Личность, однако, может не поддаться панике тех, кто уже пустился наутек, потому что она уже пережила ужас. Она доросла до понимания нового и стала (ненамеренно и невольно) лидером.
Конечно, все люди похожи друг на друга, в противном случае они не впадали бы в одно и то же безумие; и, наверное, психическое основание, на котором покоится индивидуальное сознание, универсально-однородно, иначе люди никогда не смогли бы друг друга понять. Потому-то и в этом смысле тоже личность и ее своеобразный душевный склад не являются чем-то абсолютно неповторимым и единственным в своем роде. Неповторимость важна только для индивидуальности личности, как она важна для всякой индивидуальности. Стать личностью — это вовсе не прерогатива гениального человека. Да, он может быть гениальным, однако он не обязательно будет личностью. Поскольку каждый индивид имеет свой собственный, данный ему от рождения закон жизни, постольку у каждого есть теоретическая возможность следовать прежде всего этому закону и таким образом стать личностью, т. е. достичь целостности. Но так как все живое существует только в форме живых особей, т. е. индивидов, то и закон жизни в конечном счете нацелен на индивидуально проживаемую жизнь. Хотя объективно-психическое (которое, в сущности, и нельзя помыслить иначе как универсальную однородную данность) означает одну и ту же психическую предпосылку для всех людей, оно все же должно индивидуироваться, потому что у него нет другого выбора, кроме выражения себя через отдельного индивида. Иначе оно охватит группу и затем естественным образом приведет к катастрофе — и лишь по той простой причине, что действует только бессознательно, не ассимилируется сознанием и подчиняется всем другим, уже имеющимся условиям жизни.
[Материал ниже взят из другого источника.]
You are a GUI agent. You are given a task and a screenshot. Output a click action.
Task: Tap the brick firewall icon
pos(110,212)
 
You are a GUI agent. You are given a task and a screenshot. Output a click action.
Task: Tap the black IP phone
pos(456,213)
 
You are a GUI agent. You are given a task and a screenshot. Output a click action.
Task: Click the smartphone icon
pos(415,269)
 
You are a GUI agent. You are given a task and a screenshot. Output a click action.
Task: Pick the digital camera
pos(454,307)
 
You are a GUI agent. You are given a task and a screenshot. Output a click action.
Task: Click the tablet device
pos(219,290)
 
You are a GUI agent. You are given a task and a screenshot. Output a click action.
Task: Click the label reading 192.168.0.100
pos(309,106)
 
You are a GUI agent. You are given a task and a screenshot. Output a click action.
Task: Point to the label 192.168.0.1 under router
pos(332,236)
Только тот, кто сознательно может сказать "да" силе предстающего перед ним внутреннего предназначения, становится личностью; тот же, кто ему уступает, становится добычей слепого потока событий и уничтожается. В том и состоит величие и искупительный подвиг всякой настоящей личности, что она добровольно приносит себя в жертву своему предназначению и осознанно переводит в свою индивидуальную действительность то, что могло бы привести только к погибели, продолжая жить бессознательною жизнью в группе.
Один из блистательнейших примеров жизни и смысла личности, который нам сохранила история, — жизнь Христа. Антипод римской мании величия, которая была свойственна не только Цезарю, но и каждому римлянину — "Я — гражданин Рима", — возник в христианстве, которое, заметим между прочим, было единственной религией, действительно подвергавшейся преследованиям со стороны римлян. Противоречие обнаруживало себя везде, где бы ни сталкивались друг с другом культ цезарей и христианство. Однако, как мы знаем по свидетельствам Евангелий о душевном становлении личности Христа, это противоречие играло решающую роль также в душе основоположника христианской религии. История с искушением отчетливо показывает нам, с какой психической силой столкнулся Христос: это была дьявольская сила той современной ему психологии, которая в пустыне вводила его в серьезное искушение. Этим дьяволом было объективно-психическое, которое держало под своими чарами все народы Римской империи; потому-то он и обещал Иисусу все царствие земное, как бы намереваясь сделать его Цезарем. Следуя внутреннему голосу, своему предназначению и призванию, Иисус добровольно подверг себя припадку имперского безумия, которое владело всеми — и победителями, и побежденными. Тем самым он познал природу объективно-психического, повергшего весь мир в страдание и вызвавшего страстное желание избавления, которое нашло выражение и у языческих писателей. Он не подавлял этот душевный припадок, которому подвергся сознательно, но и ему не дал себя подавить, а ассимилировал его. И так повелевающий миром Цезарь трансформировался в духовное царство, а Римская империя — в универсальное и неземное Царствие Божье. Там, где весь еврейский народ ожидал в качестве мессии столь же имперского, сколь и политически всесильного героя, Христос выполнил мессианское предназначение не столько для своей нации, сколько для романского мира, и указал человечеству на древнюю истину: там, где господствует сила, нет любви, а там, где господствует любовь, сила не имеет значения. Религия любви была точной психологической контрмерой против римского шабаша силы.